#mardi13052025 #Dialogue à sens unique | Juliet

Le temps a tracé quelques ridules autour de ses yeux. Je ne l’avais pas remarqué jusqu’à aujourd’hui.
— Tu es bien silencieuse.
Elle boit une gorgée, puis pose sa tasse de thé d’un geste précis, presque chorégraphié. Ses doigts effleurent la porcelaine avec délicatesse. Elle demande si cette année j’ai de bonnes classes. Je lui raconte ma découverte de la veille chez notre mère.
— Je n’ai jamais vu cette photographie. Tu as beaucoup d’imagination.
Je l’observe, je note des changements subtils dans sa posture, plus assurée qu’avant. Mon pied bat nerveusement sous la table. Elle rejette ses cheveux en arrière d’un mouvement fluide, théâtral. Sa main joue machinalement avec le pendentif de son collier. Ce bijou appartient à notre mère. Je ne savais pas que cette dernière le lui avait donné. Elle insinue qu’il s’agissait peut-être d’une autre femme de la famille.
Elle m’interroge, veut savoir si je travaille toujours dans l’édition. Malgré moi, mes poings se serrent sous la table. Elle me parle comme si nous nous étions quittées la veille en bons termes. Je ne sais pas pourquoi je suis venue à ce rendez-vous fixé par téléphone. Le sang pulse contre mes tempes. Chaque mot, chaque syllabe me coûte, nécessite un effort considérable. Elle n’écoute pas.

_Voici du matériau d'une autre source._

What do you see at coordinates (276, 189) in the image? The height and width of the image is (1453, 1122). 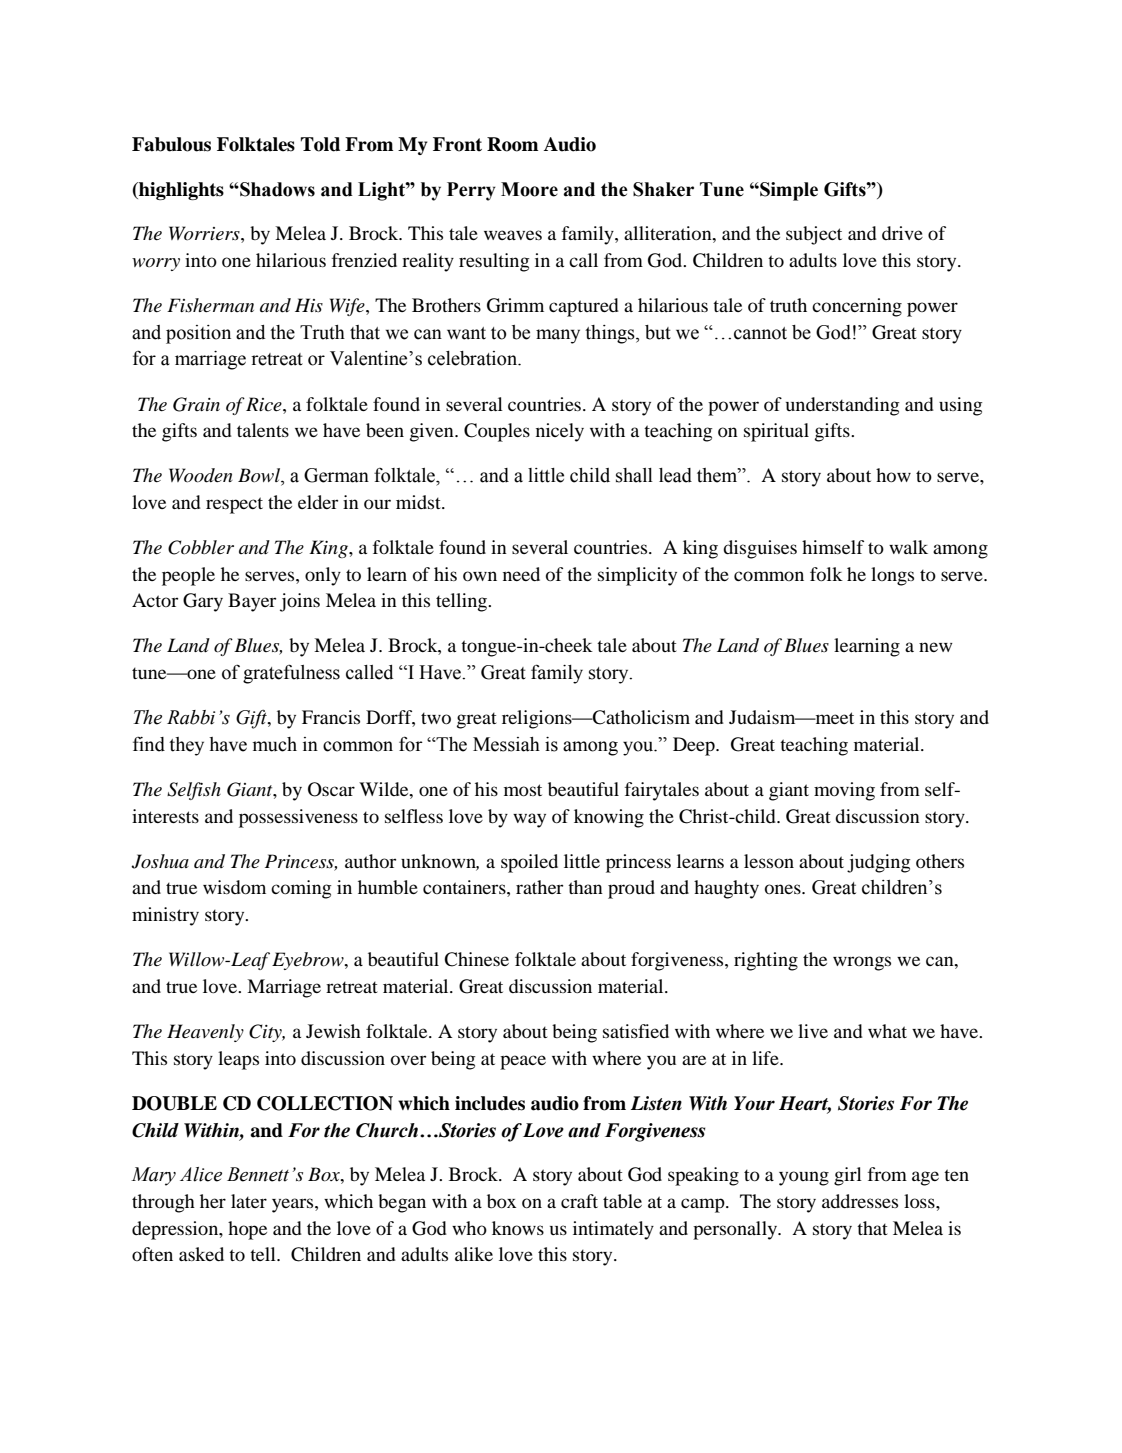 I see `Shadows` at bounding box center [276, 189].
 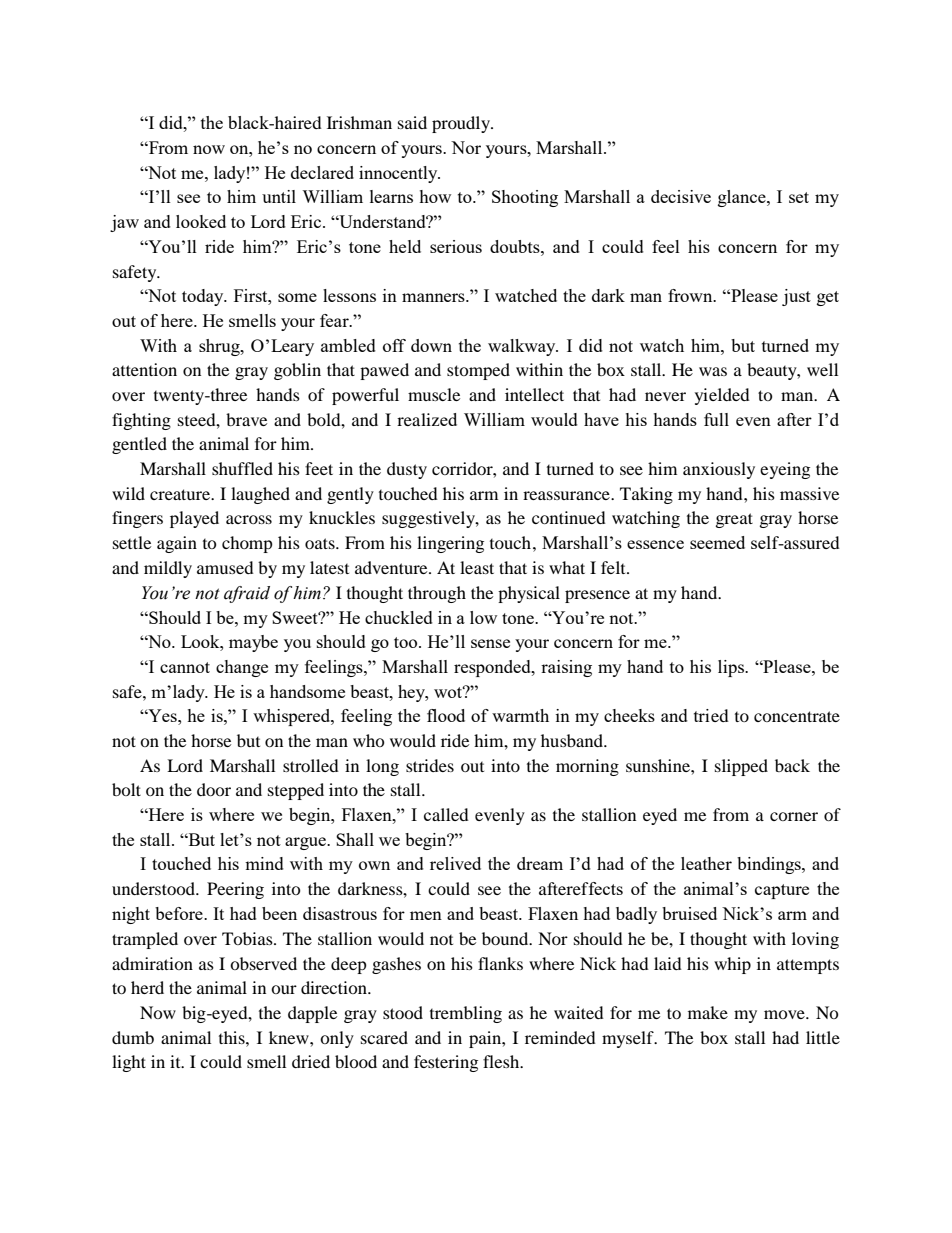 What do you see at coordinates (462, 124) in the screenshot?
I see `proudly` at bounding box center [462, 124].
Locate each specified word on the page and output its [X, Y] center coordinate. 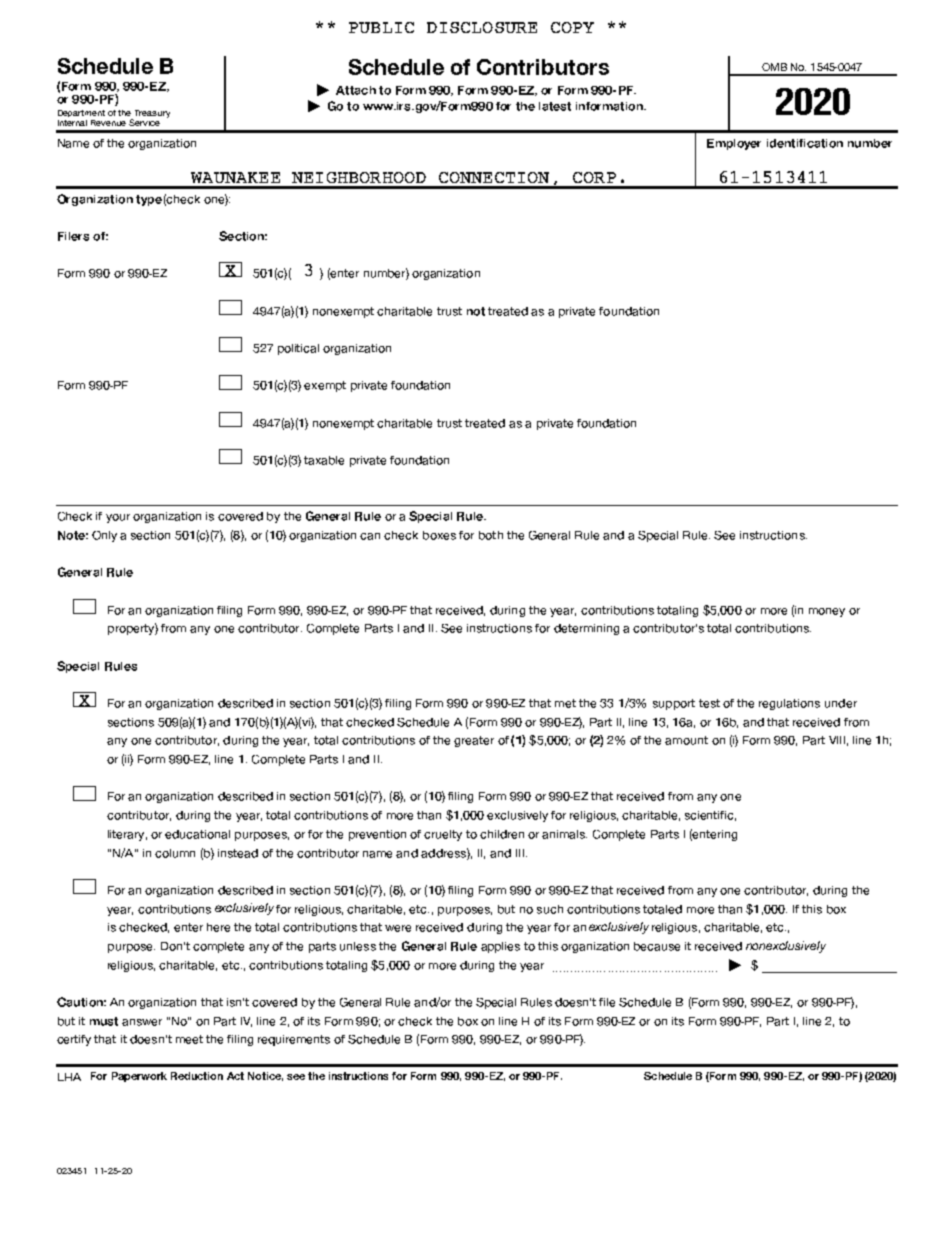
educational [197, 834]
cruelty [443, 835]
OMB [774, 67]
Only [104, 536]
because [657, 946]
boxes [439, 535]
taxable [324, 460]
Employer [734, 144]
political [298, 349]
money [827, 612]
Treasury [152, 114]
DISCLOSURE [482, 27]
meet [189, 1039]
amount [686, 740]
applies [500, 947]
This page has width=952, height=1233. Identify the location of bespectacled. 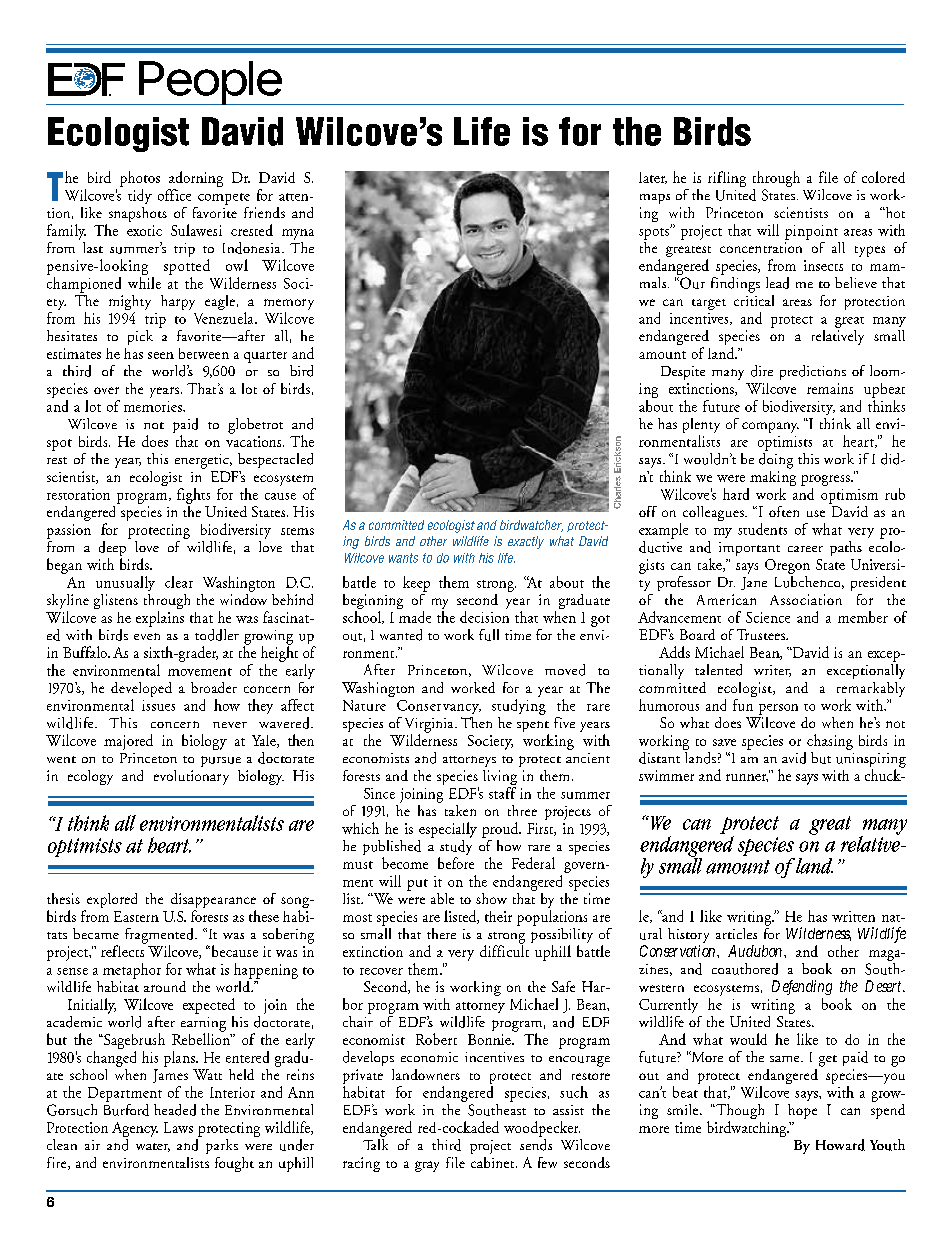
(275, 460).
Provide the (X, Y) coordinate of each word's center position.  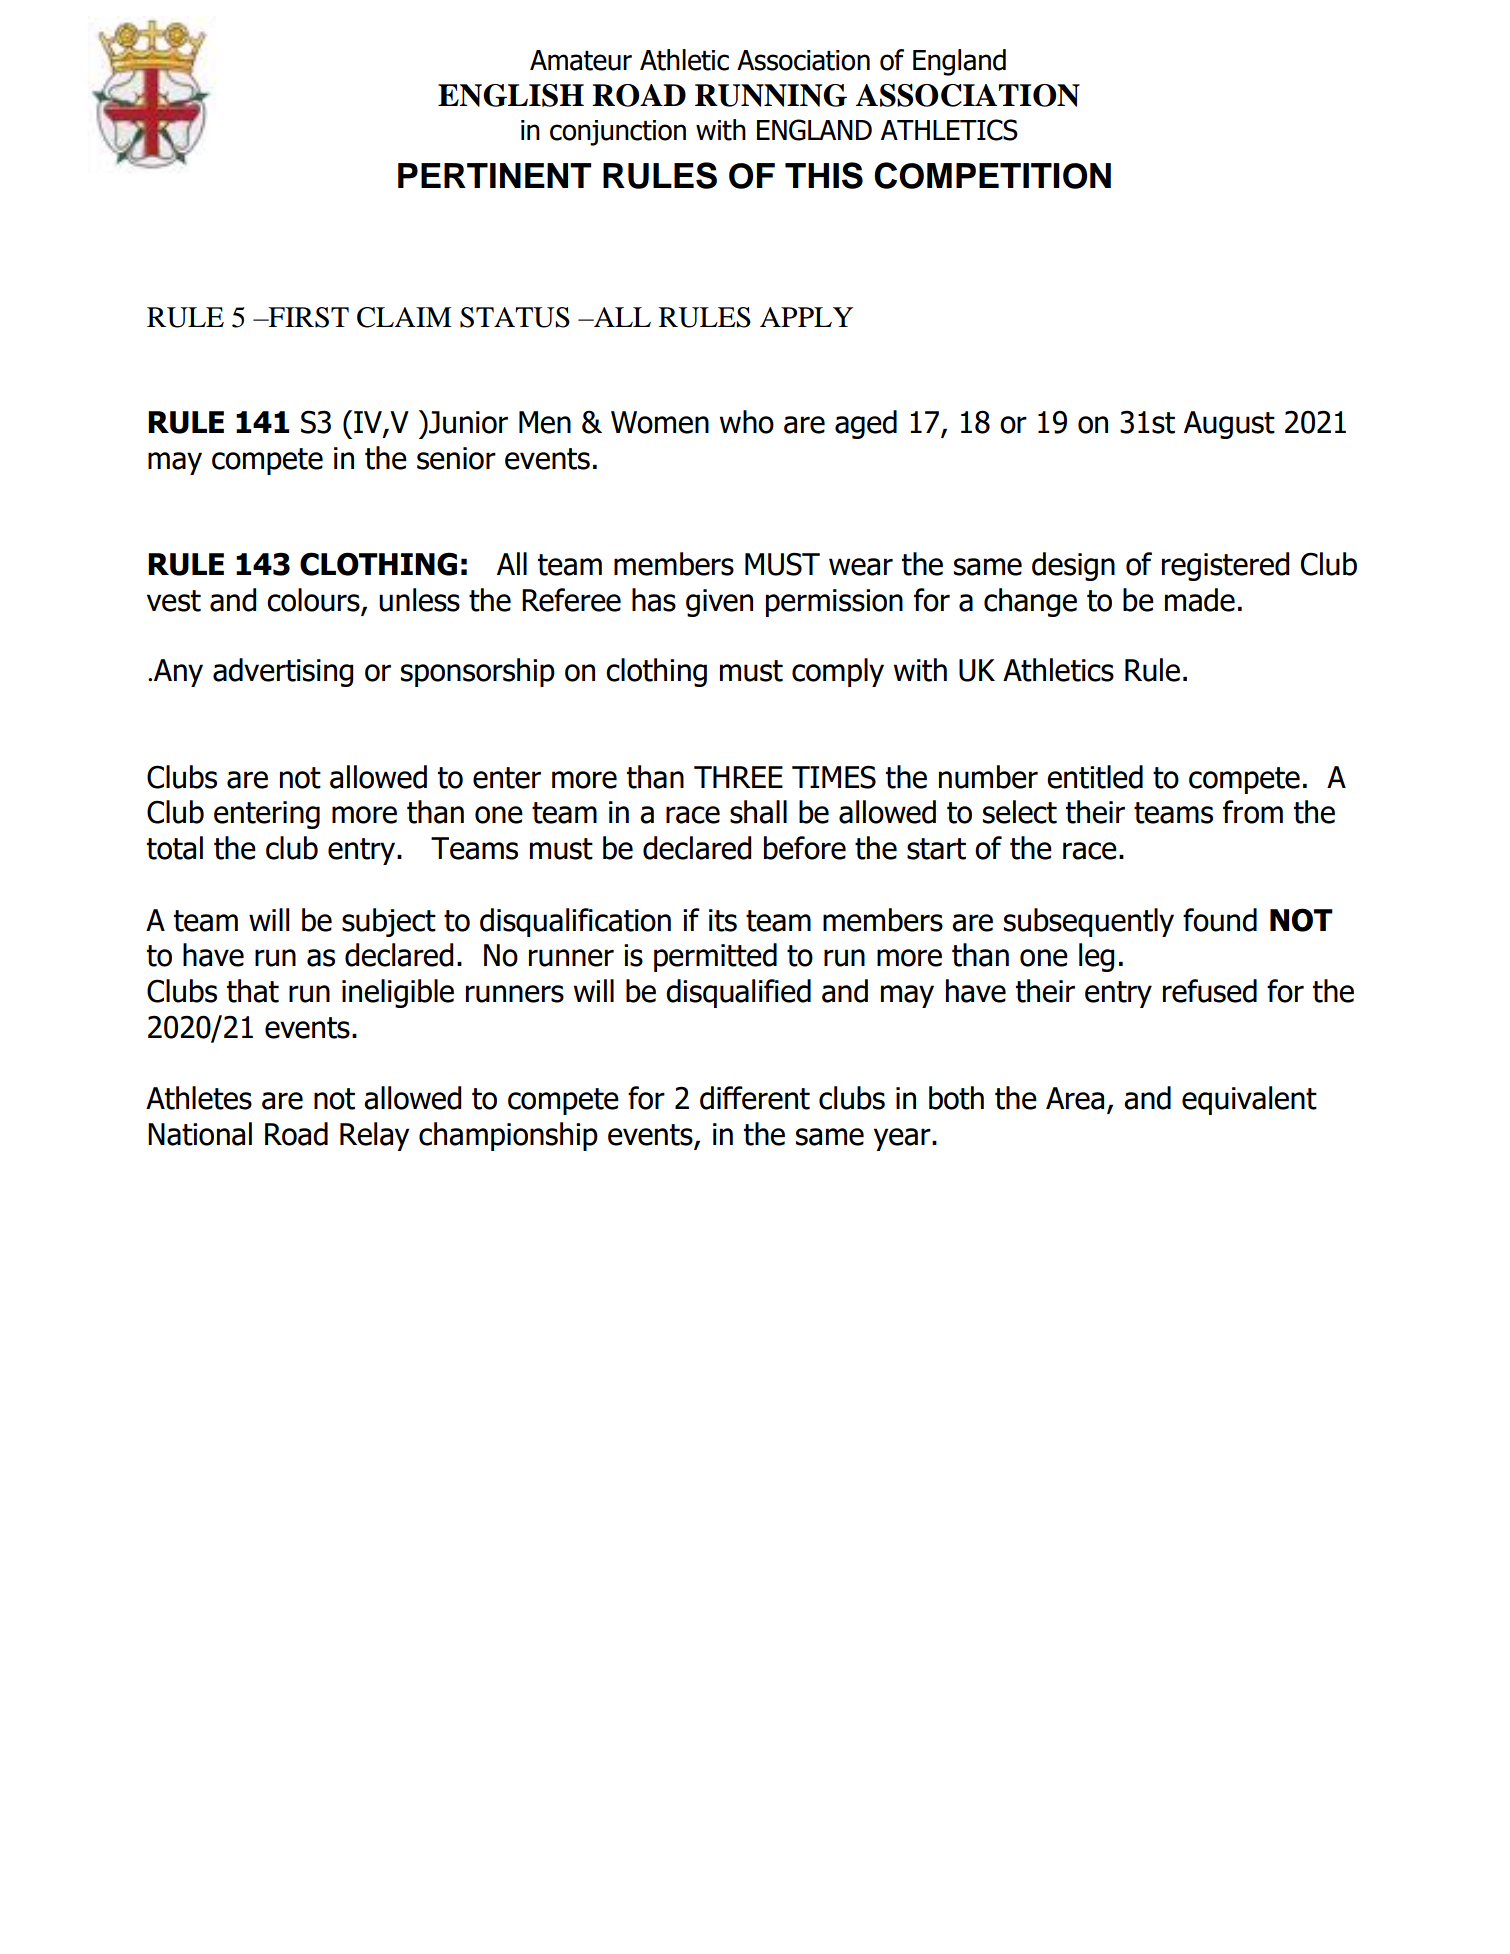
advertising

— Les enfants grandissent tellement vite.
Elle sort son portable avec des gestes amples et confiants. Elle fait défiler les photos d’un doigt léger, son visage s’illumine d’un sourire fier. Elle me montre d’autorité ses enfants. Son garçon vient d’entrer au lycée et sa fille commence le piano.
Je fais mine d’observer les photos avec attention, consciente que ma mâchoire se crispe. Je pose ma main sur la table. Je ne peux m’empêcher de tapoter le bois du bout des doigts. Elle penche la tête sur le côté, avec une expression faussement maternelle. Elle me trouve tendue.
— On pourrait dîner ensemble un de ces jours.
Elle se garde bien de proposer une date. Elle avance sa main comme pour toucher la mienne, puis la retire dans un mouvement calculé pour paraître spontané. Ma respiration s’accélère, un bourdonnement familier envahit mes oreilles. Mes acouphènes au volume max, signe précurseur d’un accès de colère à venir. Je ne sais pas ce qui m’a poussé à accepter cette rencontre. Mes doigts tremblent sur la table. J’avais peut-être envie de retrouver la complicité de notre enfance.